Premium
The glioma cell‐derived neurite promoting activity protein is functionally and immunologically related to human protease nexin‐I
Author(s) -
Knauer Daniel J.,
Orlando Robert A.,
Rosenblatt Dorrie
Publication year - 1987
Publication title -
journal of cellular physiology
Language(s) - English
Resource type - Journals
SCImago Journal Rank - 1.529
H-Index - 174
eISSN - 1097-4652
pISSN - 0021-9541
DOI - 10.1002/jcp.1041320217
Subject(s) - neurite , protease , glioma , microbiology and biotechnology , cell , biology , chemistry , neuroscience , cancer research , biochemistry , enzyme , in vitro
Protease nexin‐I (PN‐I, M r ∼ 43,000) is representative of a newly described class of cell‐secreted protease inhibitors.

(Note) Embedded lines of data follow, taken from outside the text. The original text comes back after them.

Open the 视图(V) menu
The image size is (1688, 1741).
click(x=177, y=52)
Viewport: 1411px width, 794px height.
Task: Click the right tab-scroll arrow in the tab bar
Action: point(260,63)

PN‐I has been purified to apparent homogeneity, partially sequenced, and monospecific antibodies have been raised against it. PN‐I is a potent inhibitor of urokinase, thombin, plasmin, and trypsin. In addition, cells have specific receptors that mediate the uptake of covalently linked complexes formed between PN‐I and its protease substrates. In the present studies, we have investigated the relationship between human PN‐I and a protease inhibitor derived from C6 glioma cells in culture that has neurite‐promoting activity. On the basis of co‐purification on heparin‐Sepharose, identical molecular weight, antibody cross‐reactivity, and receptor cross‐reactivity, we conclude that PN‐I and the glioma‐cell‐derived inhibitor are equivalent molecules.